One of the eight participating artists is Takano Ryudai, who has brought a series of seven larger-than-life portraits of men. The good-looking fellows are all standing, facing the camera, hamming sexy poses, even. And, they are naked.
How, you might ask, did pictures featuring male full frontal nudity get on a museum wall in Japan? Simple, Ryudai took a blade to them -- the pictures, not the men. Each of the portraits is actually a composite of two separate shots, with the hips as the bisection point. Members were held up for the lower body shots, and down in the upper body shots. Kasahara then mounted the two halves of the final works with a razor-thin, back lighted gap between them, creating a weirdly disjointed body of work that just barely skirts this country's censorship laws, and in doing so, succeeds famously in mocking the 19th century mentality that maintains these standards.
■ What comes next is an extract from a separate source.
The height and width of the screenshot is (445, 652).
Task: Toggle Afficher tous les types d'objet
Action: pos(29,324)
What happened to the snipped-out bits?
"Since I did not have the heart to throw away the penises I left out of my works," says Ryudai, "I pasted them on the backs of each of the prints." No, it isn't possible to peer behind the pictures for a peek, although a visitor I observed seemed to be giving it her best try.
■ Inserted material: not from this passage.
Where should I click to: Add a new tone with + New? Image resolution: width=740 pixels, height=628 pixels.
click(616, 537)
Go Watanabe's traveled the world to assemble his truly fascinating series of border photographs. These are not what you might expect, nowhere are there the uniformed guards and gates and checkpoints widely associated with borders. Actually, there are hardly any people in any of the works. Instead, Watanabe's picture of the Swiss/French frontier features a nice little bungalow on one side of country road, and a bunch of grazing cows on the other. A wooden stick in the ground marks the place where a field in Austria becomes a field in Hungary. There are walls, though -- a battered tin fence closes America off from Mexico, and a tall, reinforced concrete wall divides Catholic Belfast and Protestant Belfast.
Another somber globetrotter is Tomoko Yoneda, whose World War II-related work brings us to places such as Hitler's Nuremberg hotel room, the kitchen in Stalin's boyhood home, and MacArthur's Tokyo command center.
I particularly enjoyed Asako Narahashi's contribution, a set of pictures taken while standing chest-deep in the ocean, facing the shoreline. The work is vague, we don't really get a sense of where we are; and yet it is quite evocative, as it brings the viewer to uncertain perspectives -- are we about to slip under the surface of the undulating water?
Blurry buildings by Miyuki Ichikawa, disused factory interiors by Shinichiro Kobayashi, Ryoko Suzuki's tortured self-portraits, and some really engaging and well-composed manipulated crowd shots by Makiko Koie round out the show.
"A Kiss in the Dark" is a thoughtful, above average exhibition -- far meatier than the fun, point-and-shoot stuff we've gotten used to seeing in Tokyo photography shows.
Notes: "Kiss in the Dark - Contemporary Japanese Photography" is at the Tokyo Museum of Photography (3280-0099) to Nov 25 2002.